Thursday 4 August 2011

WHO ARE "THEY" AND HOW DO "THEY" KNOW?
This aternoon, I listened to a play on Radio 4 about how grief can bring people together. I don't often listen to the afternoon play these days because I think that, for the most part, modern radio drama has lost its "edge" in the last two or three years. "Stream, River, Sea" by Peter Souter, starring Alex Jennings and Juliet Stevenson, however, held mey attention, and seemed to "tick all the boxes" in my experience, (my husband died four years ago) except one.

When Juliet Stevenson said something like "They say it takes seven years to get over the loss of a loved one," I started to twitch.

Who are "they?" and how on earth do "they" know? Did they just pick a number out of the air? (probably) did they do a national survey? (probably not) and who wants to "get over" the loss of a loved one, anyway? I don't; I'd like to be able to live with it calmly (rather like a scar; it fades and can be forgotten for a time, but every now and then, it itches.)

Surely no one can put a time limit on grief. It's an individual thing which takes as long as it takes, and if it takes the rest of your life, then so be it. I sometimes wish people wouldn't pontificate quite so much.
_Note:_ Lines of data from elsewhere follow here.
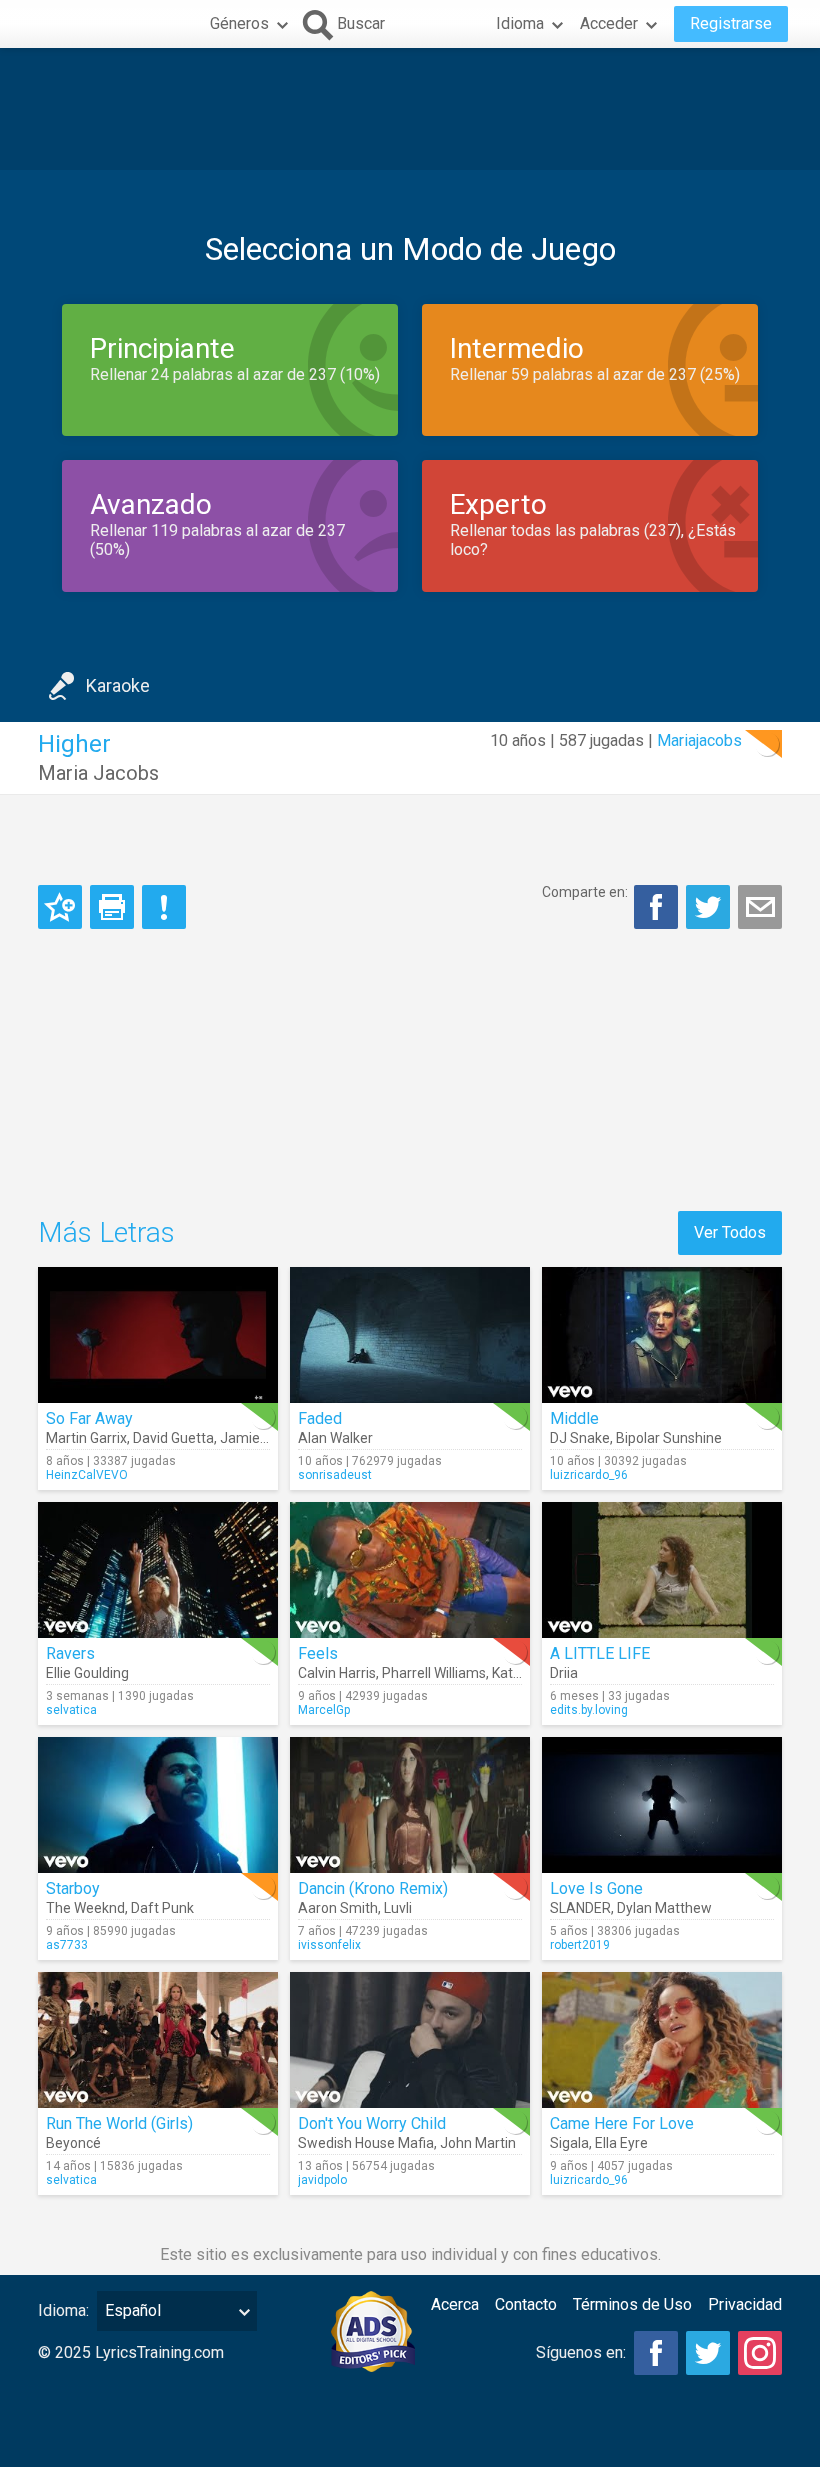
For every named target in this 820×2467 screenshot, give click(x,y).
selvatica (71, 1710)
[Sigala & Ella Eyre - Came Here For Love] (662, 2040)
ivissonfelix (329, 1945)
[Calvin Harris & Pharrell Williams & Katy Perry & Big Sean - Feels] (410, 1570)
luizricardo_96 (589, 1475)
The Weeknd (85, 1908)
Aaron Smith (338, 1908)
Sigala (569, 2143)
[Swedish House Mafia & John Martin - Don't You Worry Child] (410, 2040)
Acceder (609, 23)
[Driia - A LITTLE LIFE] (662, 1570)
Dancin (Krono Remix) (373, 1888)
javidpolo (322, 2180)
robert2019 (580, 1945)
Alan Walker (335, 1438)
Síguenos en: (581, 2352)
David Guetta (173, 1438)
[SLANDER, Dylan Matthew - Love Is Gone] (662, 1805)
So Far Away (89, 1418)
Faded (320, 1418)
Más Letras (106, 1232)
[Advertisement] (410, 109)
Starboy (73, 1888)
When my husband died, my sister who has phoned me nearly every day since he was diagnosed with cancer, gave me just one piece of advice which I've never forgotten. When a friend's mother died recently, I turned that advice into a poem and sent it to her and her family.


THINKING OF YOU
Come, share your grief, and if it makes you cry
To tell the story of your loss and pain,
Then think of a huge jar of grief, and try
Imagining that those shed tears will drain
The grief away, the level sink, and so
Then, inch by inch, by month, by week by day,
The empty space within the jar will glow
With tiny sparks of hope, where grief held sway.
Yes, it will hurt, but with your falling tears,
The grief inside the jar will sink still more;
And even if its ebbing should take years,
Your grief will fall away and hope will score.
So if grief looms, and hope’s a distant star,
Then let your tears flow freely, and think…..Jar.






Is my grief jar empty?  Will it ever be empty?  Who knows?